(Stated goal): Can you reproduce all of the records below line for line, keeping every character unchanged?

------------------------------------------------

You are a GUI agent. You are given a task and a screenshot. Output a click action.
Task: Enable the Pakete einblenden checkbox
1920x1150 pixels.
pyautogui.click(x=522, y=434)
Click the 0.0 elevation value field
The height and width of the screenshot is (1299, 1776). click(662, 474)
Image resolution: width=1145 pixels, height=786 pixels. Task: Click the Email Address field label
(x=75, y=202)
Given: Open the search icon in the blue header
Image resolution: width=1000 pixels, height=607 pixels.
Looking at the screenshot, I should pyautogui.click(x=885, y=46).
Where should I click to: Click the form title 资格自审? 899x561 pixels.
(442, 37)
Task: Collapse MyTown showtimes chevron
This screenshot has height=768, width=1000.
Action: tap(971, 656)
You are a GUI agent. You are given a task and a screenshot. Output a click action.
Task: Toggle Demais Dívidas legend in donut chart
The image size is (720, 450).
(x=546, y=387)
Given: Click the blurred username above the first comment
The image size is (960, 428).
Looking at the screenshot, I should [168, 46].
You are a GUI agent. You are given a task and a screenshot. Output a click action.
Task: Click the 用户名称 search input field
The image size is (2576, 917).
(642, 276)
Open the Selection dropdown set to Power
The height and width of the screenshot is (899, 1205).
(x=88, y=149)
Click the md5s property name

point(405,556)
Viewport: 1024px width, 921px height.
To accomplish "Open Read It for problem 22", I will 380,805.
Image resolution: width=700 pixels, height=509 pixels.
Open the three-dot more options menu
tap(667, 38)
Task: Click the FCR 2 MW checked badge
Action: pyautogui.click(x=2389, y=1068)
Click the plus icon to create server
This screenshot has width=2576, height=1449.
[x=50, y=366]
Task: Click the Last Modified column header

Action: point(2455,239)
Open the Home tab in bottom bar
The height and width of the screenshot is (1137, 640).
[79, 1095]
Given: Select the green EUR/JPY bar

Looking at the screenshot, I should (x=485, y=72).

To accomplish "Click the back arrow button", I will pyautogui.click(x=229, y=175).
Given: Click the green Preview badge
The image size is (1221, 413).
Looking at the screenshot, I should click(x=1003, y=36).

------------------------------------------------

(Result):
You are a GUI agent. You are given a task and a screenshot. Output a click action.
Task: Enable the Pakete einblenden checkbox
1920x1150 pixels.
pyautogui.click(x=522, y=434)
Click the 0.0 elevation value field
The height and width of the screenshot is (1299, 1776). click(662, 474)
Image resolution: width=1145 pixels, height=786 pixels. Task: Click the Email Address field label
(x=75, y=202)
Given: Open the search icon in the blue header
Image resolution: width=1000 pixels, height=607 pixels.
Looking at the screenshot, I should pyautogui.click(x=885, y=46).
Where should I click to: Click the form title 资格自审? 899x561 pixels.
(442, 37)
Task: Collapse MyTown showtimes chevron
This screenshot has height=768, width=1000.
Action: tap(971, 656)
You are a GUI agent. You are given a task and a screenshot. Output a click action.
Task: Toggle Demais Dívidas legend in donut chart
The image size is (720, 450).
(x=546, y=387)
Given: Click the blurred username above the first comment
The image size is (960, 428).
Looking at the screenshot, I should [168, 46].
You are a GUI agent. You are given a task and a screenshot. Output a click action.
Task: Click the 用户名称 search input field
The image size is (2576, 917).
(642, 276)
Open the Selection dropdown set to Power
The height and width of the screenshot is (899, 1205).
(x=88, y=149)
Click the md5s property name

point(405,556)
Viewport: 1024px width, 921px height.
To accomplish "Open Read It for problem 22", I will 380,805.
Image resolution: width=700 pixels, height=509 pixels.
Open the three-dot more options menu
tap(667, 38)
Task: Click the FCR 2 MW checked badge
Action: pyautogui.click(x=2389, y=1068)
Click the plus icon to create server
This screenshot has width=2576, height=1449.
[x=50, y=366]
Task: Click the Last Modified column header

Action: point(2455,239)
Open the Home tab in bottom bar
The height and width of the screenshot is (1137, 640).
[79, 1095]
Given: Select the green EUR/JPY bar

Looking at the screenshot, I should (x=485, y=72).

To accomplish "Click the back arrow button", I will pyautogui.click(x=229, y=175).
Given: Click the green Preview badge
The image size is (1221, 413).
Looking at the screenshot, I should click(x=1003, y=36).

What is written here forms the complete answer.